For salesmen and manufacturers representatives who are owed commissions, a recent decision of the Court of Appeals for the Sixth Circuit in a breach of contract case for commissions owed is not encouraging. The analysis and application of Tennessee breach of contract law to the facts of the case by the majority of the three judge panel was D to D- work (to the losing plaintiff, I am sure it was F work) . The dissenting judge’s opinion, which was justifiably quite sharp, is the only bright spot for those seeking unpaid commissions (and for lawyers who like to see the law applied correctly).
In the case, Maverick Group Marketing, Inc. v. Worx Environmental Products, Ltd., the plaintiff sales company worked for years on behalf of the defendant to have Wal-Mart buy the defendant’s product.

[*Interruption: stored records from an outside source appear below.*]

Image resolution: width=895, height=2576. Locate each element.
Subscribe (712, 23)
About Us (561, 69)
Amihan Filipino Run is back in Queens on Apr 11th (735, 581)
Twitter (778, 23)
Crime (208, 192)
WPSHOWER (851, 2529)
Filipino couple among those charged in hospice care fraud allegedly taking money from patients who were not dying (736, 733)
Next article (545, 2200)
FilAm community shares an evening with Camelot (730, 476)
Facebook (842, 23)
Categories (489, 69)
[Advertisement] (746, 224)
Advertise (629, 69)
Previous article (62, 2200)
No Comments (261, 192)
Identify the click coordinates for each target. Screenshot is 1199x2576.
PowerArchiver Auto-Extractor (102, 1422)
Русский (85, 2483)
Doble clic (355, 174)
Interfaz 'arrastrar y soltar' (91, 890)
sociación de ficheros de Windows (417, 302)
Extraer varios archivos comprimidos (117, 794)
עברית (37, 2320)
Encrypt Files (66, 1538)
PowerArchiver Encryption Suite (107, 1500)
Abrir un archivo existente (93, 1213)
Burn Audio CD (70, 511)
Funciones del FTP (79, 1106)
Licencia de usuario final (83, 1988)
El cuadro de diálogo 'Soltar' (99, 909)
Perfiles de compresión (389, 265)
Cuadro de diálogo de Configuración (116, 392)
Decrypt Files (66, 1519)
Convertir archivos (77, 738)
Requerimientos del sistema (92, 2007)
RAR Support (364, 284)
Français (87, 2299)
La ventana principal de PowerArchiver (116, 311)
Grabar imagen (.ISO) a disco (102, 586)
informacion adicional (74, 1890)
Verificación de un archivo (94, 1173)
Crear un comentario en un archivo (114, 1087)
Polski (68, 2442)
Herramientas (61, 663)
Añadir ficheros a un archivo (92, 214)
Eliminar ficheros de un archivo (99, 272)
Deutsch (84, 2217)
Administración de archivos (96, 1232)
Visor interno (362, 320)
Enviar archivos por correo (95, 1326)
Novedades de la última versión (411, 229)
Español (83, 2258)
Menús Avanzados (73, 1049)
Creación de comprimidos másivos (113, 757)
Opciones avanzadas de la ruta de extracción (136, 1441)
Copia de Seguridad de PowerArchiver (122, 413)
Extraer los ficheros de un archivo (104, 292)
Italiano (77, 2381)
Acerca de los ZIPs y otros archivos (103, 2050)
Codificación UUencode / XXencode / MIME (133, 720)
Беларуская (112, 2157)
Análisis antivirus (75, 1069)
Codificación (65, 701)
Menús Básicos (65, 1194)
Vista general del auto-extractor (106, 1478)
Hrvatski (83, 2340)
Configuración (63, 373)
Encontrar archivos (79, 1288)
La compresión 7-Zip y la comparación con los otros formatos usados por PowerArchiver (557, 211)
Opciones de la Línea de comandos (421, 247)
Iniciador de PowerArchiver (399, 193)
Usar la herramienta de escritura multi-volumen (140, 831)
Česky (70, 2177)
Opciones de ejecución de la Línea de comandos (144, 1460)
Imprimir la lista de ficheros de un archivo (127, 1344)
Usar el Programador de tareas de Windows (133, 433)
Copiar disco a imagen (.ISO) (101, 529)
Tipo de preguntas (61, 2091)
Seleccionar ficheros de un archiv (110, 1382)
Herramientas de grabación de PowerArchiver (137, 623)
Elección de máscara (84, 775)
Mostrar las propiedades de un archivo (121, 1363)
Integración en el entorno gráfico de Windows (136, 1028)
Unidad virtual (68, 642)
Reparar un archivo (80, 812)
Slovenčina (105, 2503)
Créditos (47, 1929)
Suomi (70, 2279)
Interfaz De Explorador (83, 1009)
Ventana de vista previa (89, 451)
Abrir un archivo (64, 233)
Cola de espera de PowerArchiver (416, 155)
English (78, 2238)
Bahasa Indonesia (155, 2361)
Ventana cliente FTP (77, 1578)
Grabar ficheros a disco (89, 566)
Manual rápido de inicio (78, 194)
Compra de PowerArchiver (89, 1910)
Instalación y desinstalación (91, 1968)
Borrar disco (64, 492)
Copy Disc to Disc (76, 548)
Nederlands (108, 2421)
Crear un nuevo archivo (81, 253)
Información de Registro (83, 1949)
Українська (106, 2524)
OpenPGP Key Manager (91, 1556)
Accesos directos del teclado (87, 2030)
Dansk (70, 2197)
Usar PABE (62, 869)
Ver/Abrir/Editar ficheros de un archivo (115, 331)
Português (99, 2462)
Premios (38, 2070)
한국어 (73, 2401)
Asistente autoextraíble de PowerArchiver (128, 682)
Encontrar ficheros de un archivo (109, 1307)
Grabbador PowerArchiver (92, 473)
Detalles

Then, the defendant terminated its contract with plaintiff. The defendant then received its first order from Wal-Mart three weeks after terminating its contract with the plaintiff.
Before terminating the plaintiff’s contract, the defendant had supplied Wal-Mart a supplier agreement, Wal-Mart had tested the product, and Wal-Mart and the defendant had agreed on the price for the product. The only thing that had not happened was that Wal-Mart had not placed an order.
The contract between the plaintiff and the defendant provided that, if the agreement between them was terminated, then the plaintiff would still receive commissions on “orders solicited prior to the effective date of termination.” The two judge majority reasoned that, because Wal-Mart had not placed an order, no orders had been solicited and, therefore, the plaintiff was not entitled to any sales commissions.
The glaring problem with the reasoning of the majority of the court was that it did not interpret “solicit” according to its plain and ordinary meaning. Under long established Tennessee breach of contract law, a court should interpret the language of a contract according to its plain and ordinary meaning. Instead of doing that, the Sixth Circuit affirmed the decision of the district court judge that the phrase “orders solicited” was ambiguous. As the dissenting judge pointed out, especially considering the entire context of the parties’ agreement, there was nothing ambiguous about that language. As the dissenting judge also aptly pointed out, if there was any ambiguity, it should have been construed against the defendant, which drafted the contract.
As the dissenting judge observed, the district court judge, who was affirmed, held an unnecessary trial to resolve what he considered to be ambiguous language — the phrase “orders solicited.” Then, he ruled that the phrase embodied a five-part definition based on expert testimony of that phrase offered by an expert who testified for the defendant.
Salesmen, sales representatives and manufacturers’ representatives who are owed commissions will undoubtedly have different contract language in their contracts than the language contained in this case. So, the extent to which this opinion can be applied to wreak havoc in other breach of contract cases for commissions is probably limited.